La corsa meno frenetica dell'inflazione, come ci raccontano Istat ed Eurostat, ricorda quei pannicelli freschi che si appoggiano sulla fronte per abbassare la temperatura. Il sollievo c'è, ma la febbre rimane. In Italia i prezzi si sono infatti attestati in luglio a un + 6% rispetto a un anno fa e risultano in calo dal 6,4% di giugno, mentre nell'eurozona il carovita è sceso dal 5,5% di giugno al 5,3%. Se il dato europeo non sarà certo d'incentivo per promuovere un cambio di passo da parte della Bce, il confronto con il resto dell'Europa - e in particolare con Francia (al 5%) e Spagna (2,1%) - fa capire come il nostro Paese fatichi a riassorbire le dinamiche inflazionistiche. D'altra parte, i recenti rincari dei biglietti aerei e dei carburanti (con le implicazioni che questi ultimi hanno sull'intera filiera dei prezzi), avvenuti in concomitanza con l'apertura della stagione delle vacanze, vanno in direzione contraria rispetto all'auspicata tendenza deflativa e non lasciano ben sperare per l'immediato futuro.
Perché è proprio su questi aumenti improvvisi, più che sulla media espressa dai panieri, che va misurata l'effettiva perdita di potere d'acquisto delle famiglie, molte delle quali gravate da mutui resi onerosi dai nove rialzi dei tassi decisi dall'Eurotower. Trascinare fino alle casse il carrello della spesa continua infatti a essere pesante: l'istituto di statistica dà conto di un rallentamento nella corsa dei prezzi, che restano tuttavia un 10,4% più elevati di 12 mesi fa. Gli alimentari freschi e non lavorati sono peraltro diventati più costosi, essendo passati dal +9,4% di giugno al +10,4%. L'Unione nazionale consumatori calcola che «per una coppia con due figli, l'inflazione a +6% significa una mazzata annua pari a 1.725 euro; di questi ben 838 servono solo per far fronte ai rialzi del 10,9% di cibo e bevande». Ciò che l'Istat non sottolinea è come siano stati tutt'altro che riassorbiti i rincari a doppia cifra di alcuni generi di prima necessità nel periodo più arroventato. Lo zucchero ha, per esempio, un retrogusto amarissimo: dal picco del +47% in un anno, i prezzi sono scesi di appena poco più del 2% fra maggio e giugno. E lo stesso vale per pasta, riso, olio e burro, a dimostrazione che l'inflazione è come il dentifricio: una volta uscita, non rientra più nel tubetto.

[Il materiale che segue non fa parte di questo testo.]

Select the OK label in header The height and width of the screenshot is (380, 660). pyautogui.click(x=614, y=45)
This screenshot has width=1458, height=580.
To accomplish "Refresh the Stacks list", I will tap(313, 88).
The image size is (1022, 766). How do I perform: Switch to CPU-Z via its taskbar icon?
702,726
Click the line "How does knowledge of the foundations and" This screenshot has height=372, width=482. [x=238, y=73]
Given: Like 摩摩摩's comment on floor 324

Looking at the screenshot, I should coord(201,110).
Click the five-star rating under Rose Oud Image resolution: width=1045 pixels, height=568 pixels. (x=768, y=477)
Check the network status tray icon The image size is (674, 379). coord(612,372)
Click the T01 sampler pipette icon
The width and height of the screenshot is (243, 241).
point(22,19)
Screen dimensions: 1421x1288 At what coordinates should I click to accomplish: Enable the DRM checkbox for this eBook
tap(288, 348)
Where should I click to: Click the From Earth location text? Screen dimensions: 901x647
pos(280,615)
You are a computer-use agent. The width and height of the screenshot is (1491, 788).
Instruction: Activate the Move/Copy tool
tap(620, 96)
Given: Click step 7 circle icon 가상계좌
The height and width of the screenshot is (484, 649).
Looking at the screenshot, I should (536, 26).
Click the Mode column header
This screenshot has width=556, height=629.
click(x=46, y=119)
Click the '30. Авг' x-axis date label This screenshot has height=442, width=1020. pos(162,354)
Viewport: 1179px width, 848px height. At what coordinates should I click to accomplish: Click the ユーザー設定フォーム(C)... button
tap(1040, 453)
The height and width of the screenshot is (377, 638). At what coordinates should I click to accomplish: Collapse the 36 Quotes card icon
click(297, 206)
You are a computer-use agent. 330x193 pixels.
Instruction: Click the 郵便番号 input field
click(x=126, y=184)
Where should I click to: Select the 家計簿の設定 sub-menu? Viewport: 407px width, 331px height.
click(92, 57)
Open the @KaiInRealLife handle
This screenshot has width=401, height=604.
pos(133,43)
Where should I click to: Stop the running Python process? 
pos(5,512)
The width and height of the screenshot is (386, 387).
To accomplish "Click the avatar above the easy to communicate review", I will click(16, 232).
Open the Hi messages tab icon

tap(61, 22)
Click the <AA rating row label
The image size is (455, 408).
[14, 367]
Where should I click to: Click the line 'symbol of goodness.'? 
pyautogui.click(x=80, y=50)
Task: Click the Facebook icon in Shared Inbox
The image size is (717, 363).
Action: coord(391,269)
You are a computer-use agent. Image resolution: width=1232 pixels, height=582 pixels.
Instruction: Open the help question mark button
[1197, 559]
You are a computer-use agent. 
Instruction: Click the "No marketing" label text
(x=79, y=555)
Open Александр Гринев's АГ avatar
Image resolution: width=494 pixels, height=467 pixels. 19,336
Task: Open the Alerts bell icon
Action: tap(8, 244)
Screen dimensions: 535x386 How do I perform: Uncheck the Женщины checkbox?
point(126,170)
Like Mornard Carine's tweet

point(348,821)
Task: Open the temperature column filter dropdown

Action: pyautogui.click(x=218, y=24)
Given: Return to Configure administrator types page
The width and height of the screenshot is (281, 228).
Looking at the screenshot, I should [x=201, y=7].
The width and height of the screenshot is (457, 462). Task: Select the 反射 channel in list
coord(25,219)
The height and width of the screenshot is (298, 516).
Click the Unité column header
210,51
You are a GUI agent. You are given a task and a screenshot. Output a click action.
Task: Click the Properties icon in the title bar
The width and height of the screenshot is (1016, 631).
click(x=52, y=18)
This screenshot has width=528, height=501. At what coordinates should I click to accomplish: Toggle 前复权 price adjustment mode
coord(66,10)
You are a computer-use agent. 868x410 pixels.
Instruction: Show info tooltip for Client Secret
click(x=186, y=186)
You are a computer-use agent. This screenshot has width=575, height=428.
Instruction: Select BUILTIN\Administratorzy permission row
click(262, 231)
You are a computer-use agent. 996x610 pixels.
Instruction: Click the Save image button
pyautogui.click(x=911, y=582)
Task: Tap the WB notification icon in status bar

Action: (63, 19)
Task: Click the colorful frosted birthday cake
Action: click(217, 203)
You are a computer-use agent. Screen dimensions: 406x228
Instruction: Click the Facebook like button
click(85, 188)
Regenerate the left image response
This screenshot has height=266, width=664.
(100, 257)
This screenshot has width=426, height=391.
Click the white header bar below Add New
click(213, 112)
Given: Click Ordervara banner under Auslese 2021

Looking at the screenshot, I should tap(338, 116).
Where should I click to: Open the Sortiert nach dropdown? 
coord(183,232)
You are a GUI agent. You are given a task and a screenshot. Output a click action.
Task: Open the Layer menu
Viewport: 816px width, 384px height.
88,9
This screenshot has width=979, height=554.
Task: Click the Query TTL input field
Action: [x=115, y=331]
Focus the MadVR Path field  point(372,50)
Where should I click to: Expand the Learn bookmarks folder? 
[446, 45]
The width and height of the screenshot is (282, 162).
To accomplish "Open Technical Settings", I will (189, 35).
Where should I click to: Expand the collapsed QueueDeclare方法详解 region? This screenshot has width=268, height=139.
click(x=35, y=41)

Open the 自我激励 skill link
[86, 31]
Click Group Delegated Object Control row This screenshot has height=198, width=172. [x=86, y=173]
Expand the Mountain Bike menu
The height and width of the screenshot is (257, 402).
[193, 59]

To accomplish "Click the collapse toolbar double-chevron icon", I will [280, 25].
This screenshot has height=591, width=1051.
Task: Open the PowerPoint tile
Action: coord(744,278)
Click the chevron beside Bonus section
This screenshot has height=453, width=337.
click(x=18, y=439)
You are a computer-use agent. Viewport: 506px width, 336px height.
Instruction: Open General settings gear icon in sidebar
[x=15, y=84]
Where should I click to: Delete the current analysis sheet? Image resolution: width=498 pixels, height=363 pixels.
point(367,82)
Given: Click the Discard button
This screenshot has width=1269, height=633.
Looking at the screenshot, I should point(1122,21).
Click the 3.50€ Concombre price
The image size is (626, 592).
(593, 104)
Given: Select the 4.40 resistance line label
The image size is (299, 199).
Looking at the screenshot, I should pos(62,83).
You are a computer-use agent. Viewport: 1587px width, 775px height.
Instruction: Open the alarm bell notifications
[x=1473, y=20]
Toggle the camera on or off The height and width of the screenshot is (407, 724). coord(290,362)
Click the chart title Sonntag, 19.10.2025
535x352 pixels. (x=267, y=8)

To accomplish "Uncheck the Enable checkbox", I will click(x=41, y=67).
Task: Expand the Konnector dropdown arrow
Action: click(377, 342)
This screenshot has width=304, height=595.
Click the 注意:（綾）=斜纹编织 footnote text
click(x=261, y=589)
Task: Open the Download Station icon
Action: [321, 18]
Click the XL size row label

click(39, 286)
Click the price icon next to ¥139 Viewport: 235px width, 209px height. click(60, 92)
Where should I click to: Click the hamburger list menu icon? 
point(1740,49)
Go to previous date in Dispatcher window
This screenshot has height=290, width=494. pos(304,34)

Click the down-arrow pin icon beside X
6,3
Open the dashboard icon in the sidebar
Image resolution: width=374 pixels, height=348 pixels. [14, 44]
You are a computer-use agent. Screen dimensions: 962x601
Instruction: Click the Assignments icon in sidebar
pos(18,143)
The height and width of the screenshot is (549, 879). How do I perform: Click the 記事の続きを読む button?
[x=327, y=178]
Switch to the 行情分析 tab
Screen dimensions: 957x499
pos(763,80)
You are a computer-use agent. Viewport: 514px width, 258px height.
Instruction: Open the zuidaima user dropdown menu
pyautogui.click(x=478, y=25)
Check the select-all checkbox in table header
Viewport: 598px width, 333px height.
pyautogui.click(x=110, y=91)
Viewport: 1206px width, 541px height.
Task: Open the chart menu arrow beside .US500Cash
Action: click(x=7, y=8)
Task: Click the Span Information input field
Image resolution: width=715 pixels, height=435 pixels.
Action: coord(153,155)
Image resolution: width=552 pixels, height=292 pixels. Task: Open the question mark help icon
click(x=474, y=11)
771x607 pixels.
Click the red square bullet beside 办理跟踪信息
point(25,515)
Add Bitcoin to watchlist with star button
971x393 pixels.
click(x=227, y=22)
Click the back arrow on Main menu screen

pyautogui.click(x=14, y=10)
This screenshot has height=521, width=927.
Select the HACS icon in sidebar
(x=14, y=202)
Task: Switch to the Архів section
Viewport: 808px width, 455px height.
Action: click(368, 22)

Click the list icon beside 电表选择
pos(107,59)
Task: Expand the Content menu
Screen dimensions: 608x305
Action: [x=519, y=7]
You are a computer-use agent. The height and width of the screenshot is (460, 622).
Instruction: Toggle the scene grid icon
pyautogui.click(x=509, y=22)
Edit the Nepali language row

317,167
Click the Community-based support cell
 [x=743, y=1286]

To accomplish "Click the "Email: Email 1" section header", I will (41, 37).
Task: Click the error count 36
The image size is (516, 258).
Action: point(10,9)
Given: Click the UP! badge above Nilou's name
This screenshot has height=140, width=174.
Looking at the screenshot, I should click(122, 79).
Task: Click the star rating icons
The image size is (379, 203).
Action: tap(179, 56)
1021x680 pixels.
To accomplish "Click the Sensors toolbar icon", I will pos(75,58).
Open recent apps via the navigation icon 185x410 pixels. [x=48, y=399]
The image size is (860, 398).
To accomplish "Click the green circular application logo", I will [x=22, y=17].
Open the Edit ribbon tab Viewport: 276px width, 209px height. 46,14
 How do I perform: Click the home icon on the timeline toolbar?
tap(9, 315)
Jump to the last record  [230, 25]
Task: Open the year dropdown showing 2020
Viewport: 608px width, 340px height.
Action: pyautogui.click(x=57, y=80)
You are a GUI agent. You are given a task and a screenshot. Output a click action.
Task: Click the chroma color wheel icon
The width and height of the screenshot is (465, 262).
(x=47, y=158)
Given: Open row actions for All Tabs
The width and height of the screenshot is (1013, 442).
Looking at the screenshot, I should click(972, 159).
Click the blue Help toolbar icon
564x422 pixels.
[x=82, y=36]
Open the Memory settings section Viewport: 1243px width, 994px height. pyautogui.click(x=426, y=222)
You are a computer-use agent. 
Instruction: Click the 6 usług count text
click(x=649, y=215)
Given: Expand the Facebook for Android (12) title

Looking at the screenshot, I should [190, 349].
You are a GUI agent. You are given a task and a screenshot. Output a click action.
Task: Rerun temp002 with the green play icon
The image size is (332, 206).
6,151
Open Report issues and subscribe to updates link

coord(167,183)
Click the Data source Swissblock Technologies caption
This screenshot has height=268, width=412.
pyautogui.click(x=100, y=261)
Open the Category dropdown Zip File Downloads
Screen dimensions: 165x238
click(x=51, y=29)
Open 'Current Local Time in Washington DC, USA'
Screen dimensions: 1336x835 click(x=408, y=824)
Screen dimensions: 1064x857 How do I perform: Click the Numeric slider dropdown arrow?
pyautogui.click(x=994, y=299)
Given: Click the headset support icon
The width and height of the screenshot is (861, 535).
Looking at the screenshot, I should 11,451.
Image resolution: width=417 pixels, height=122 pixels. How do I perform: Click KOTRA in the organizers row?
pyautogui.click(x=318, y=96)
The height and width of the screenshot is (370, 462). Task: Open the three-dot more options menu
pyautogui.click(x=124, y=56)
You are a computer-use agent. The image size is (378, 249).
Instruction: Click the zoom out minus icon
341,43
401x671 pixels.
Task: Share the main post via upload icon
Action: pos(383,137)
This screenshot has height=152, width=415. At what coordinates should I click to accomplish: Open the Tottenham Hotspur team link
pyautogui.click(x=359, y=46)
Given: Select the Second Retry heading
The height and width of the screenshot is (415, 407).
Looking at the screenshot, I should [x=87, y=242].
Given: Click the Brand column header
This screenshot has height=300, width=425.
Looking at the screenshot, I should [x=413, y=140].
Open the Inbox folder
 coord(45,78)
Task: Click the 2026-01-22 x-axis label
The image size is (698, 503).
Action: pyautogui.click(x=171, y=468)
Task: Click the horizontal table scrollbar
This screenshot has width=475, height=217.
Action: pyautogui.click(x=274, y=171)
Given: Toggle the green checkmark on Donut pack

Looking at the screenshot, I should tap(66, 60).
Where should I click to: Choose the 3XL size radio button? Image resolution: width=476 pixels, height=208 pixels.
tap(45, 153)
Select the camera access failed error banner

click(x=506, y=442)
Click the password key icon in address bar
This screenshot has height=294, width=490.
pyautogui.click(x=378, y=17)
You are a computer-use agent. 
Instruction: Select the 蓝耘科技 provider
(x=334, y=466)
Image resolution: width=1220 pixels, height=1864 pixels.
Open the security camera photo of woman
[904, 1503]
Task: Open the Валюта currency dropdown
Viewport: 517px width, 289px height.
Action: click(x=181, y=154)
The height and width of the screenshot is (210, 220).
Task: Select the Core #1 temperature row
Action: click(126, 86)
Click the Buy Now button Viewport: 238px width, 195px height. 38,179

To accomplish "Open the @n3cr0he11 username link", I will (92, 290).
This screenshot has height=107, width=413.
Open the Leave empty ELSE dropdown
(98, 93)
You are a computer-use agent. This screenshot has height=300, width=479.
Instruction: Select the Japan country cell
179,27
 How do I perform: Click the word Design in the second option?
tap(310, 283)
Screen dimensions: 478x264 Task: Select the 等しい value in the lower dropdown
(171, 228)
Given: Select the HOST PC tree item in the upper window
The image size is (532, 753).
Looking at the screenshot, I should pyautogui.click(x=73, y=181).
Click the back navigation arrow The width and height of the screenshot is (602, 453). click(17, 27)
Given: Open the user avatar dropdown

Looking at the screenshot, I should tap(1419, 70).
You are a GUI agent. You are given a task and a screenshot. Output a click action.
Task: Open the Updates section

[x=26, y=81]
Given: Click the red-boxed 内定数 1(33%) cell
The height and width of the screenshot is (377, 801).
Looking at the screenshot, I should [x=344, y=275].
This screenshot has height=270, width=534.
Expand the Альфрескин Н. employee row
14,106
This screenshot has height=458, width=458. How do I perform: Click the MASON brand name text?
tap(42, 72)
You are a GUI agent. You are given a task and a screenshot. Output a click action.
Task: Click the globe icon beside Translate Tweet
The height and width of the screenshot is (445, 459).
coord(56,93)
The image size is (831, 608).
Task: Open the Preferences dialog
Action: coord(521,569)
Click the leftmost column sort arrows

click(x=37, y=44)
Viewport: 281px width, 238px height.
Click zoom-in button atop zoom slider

La divaricazione fra Italia e resto d'Europa riguarda anche l'andamento dell'inflazione core (al netto di energia e cibo): più leggera da noi (da +5,6 a +5,2), mediamente più marcata (+5,5%, dato invariato) all'interno di Eurolandia. È questo il fronte che la Bce monitora con maggiore attenzione, ed è da qui che discendono poi le decisioni di politica monetaria. Senza un ripiegamento significativo dell'inflazione di fondo è improbabile che Francoforte, in settembre, metta i tassi in stand by. In un'intervista a Le Figaro, la presidente dell'Eurotower Christine Lagarde, ha ribadito che «una pausa, quando si concretizzerà, in settembre o più tardi, non sarà necessariamente definitiva».
E respinto al mittente le critiche di leader come Giorgia Meloni ed Emmanuel Macron: «Un banchiere centrale deve avere la pelle dura. Risponderò al Parlamento europeo ogni trimestre per riferire su quanto fatto». Et voilà: la Marchesa del Grillo.